If I understand correctly, you have a one-to-many relation: each container can have many posts, but each post is related to a single container. So your database design should reflect this.
Example:
create table tbl_containers (
containerId int unsigned not null auto_increment primary key,
containerDescription varchar(100)
);
create table tbl_posts (
postId int unsigned not null auto_increment primary key,
containerId int unsigned not null,
postText varchar(100),
index idxContInd(containerId)
);
When you fill your data, every post must be associated with a container; in other words, before a post can be entered there must be a container to hold it, and if there's no "suitable" container, it should be created before the creation of the post.
After your data is in the tables, it is easy to look for the posts, and delete them, independently of the container each post belongs to.
Hope this helps you
Using a foreign key relationship between the two tables would be ideal.
First, if I understand the relationship between your data properly, your Container table would be the table that holds information relating to a unique id. The `Posts table then has its own unique id, a containerId, and the post content itself.
Drawn out, it'd look a little like this.
Container
---
id
Posts
---
id | containerId | post
The relationship between Container and Posts is presumed to be one-to-many; that is to say, one container may have many posts, but one post can't belong to many containers. If you wanted this relationship, you'd likely have to add another column for that to Posts.
Here goes the answer to back my comment that recieved some positive feedback :) although you already have answers up there.
Your Container is going to hold the posts. So it's like one basket holds many items in it.
So for each post, there's a container id. For container table - container id is primary key. posts table - post id is primary key. To have the Foreign key relationship, you set your container id as foreign key in your posts table. If this is confusing - just see the table schema below. If you want to delete any posts related to a container when the container is deleted, you can use ON CASCADE DELETE on the parent key (foreign key) to remove any orphans (childrens without parents).
If you wish to have auto incremented ID, you can use the AUTO_INCREMENT otherwise just remove it.

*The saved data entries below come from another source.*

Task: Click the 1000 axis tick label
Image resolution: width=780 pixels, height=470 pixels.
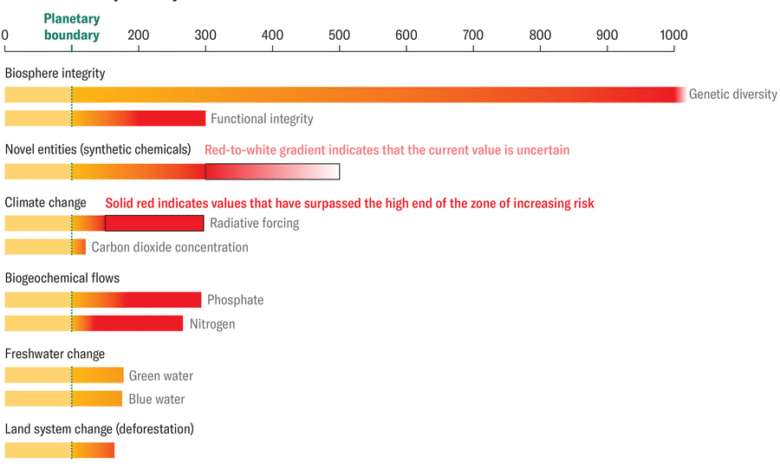Action: tap(673, 35)
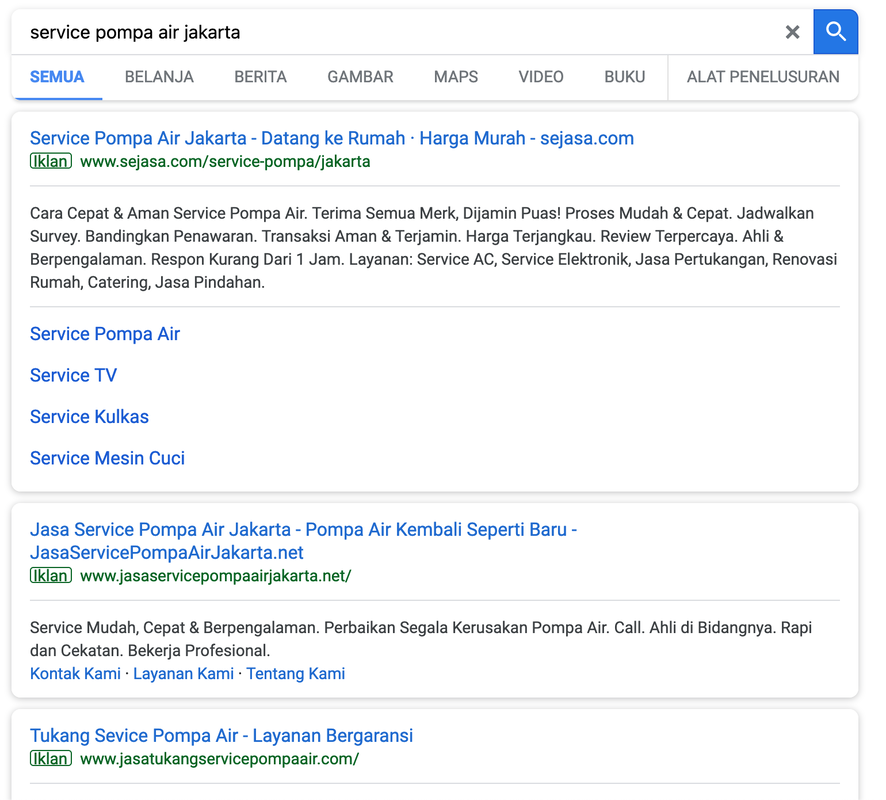Clear the search query with X icon

pyautogui.click(x=792, y=32)
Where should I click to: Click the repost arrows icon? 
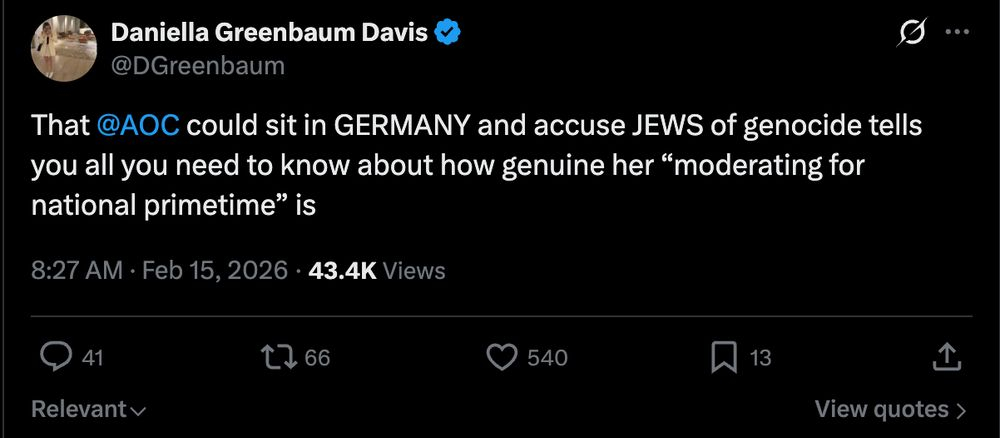pos(275,357)
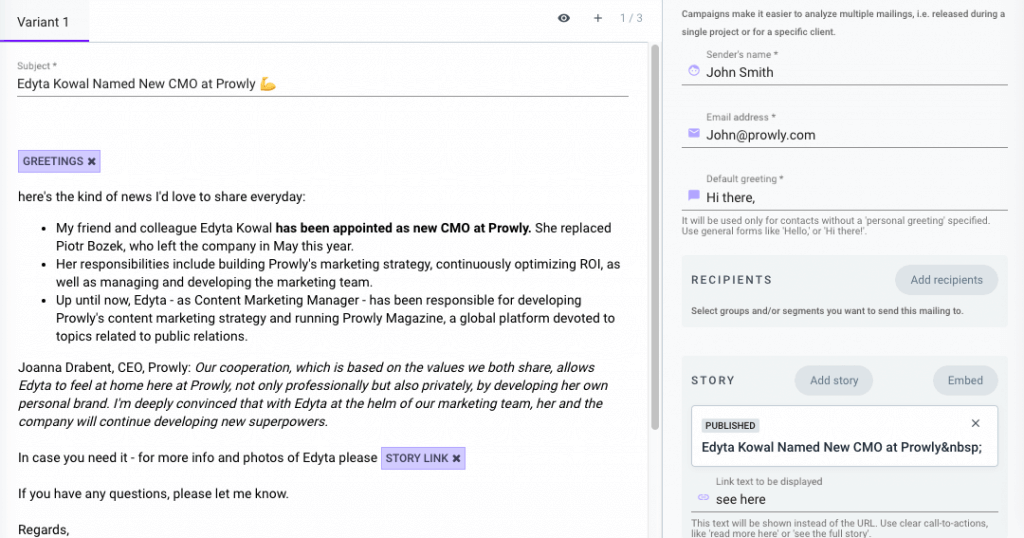Remove the GREETINGS tag with its x
The height and width of the screenshot is (538, 1024).
(92, 161)
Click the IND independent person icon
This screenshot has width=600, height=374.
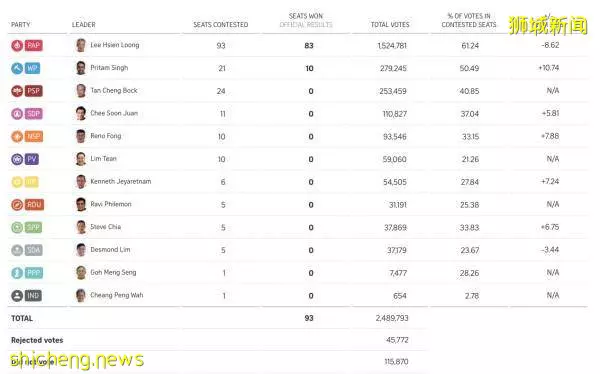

And please take a look sql syntax for further understanding as well.
CREATE TABLE tblParent (
`CID` int NOT NULL AUTO_INCREMENT PRIMARY KEY,
`field2` varchar(100),
`field3` varchar(100)
);
CREATE TABLE tblchild (
`PID` int NOT NULL AUTO_INCREMENT PRIMARY KEY,
`PCID` int NOT NULL,
`field2` varchar(100),
`field3` varchar(100),
FOREIGN KEY REFERENCE tblParent ('CID')
ON DELETE CASCADE
);
I'm not sure if I understood you correctly but I would do this the other way around: You have your POST table, which has a field called container_ID. If the post gets deleted then a row in the POST table would get removed (including the pointer to its parent entity in the container_ID). In this case you can create a foreign key relations between the tables in order to keep the data consistent and relations intact within the database. Please clarify if I misunderstood something..
You can create a third table with two fields, 'container_id' and 'post_id' for example.
Then when you delete a post, you delete all entries containing the post_id, same thing for containers. Make sure that the table primary_key is composed by the two_fields to avoid entries duplication.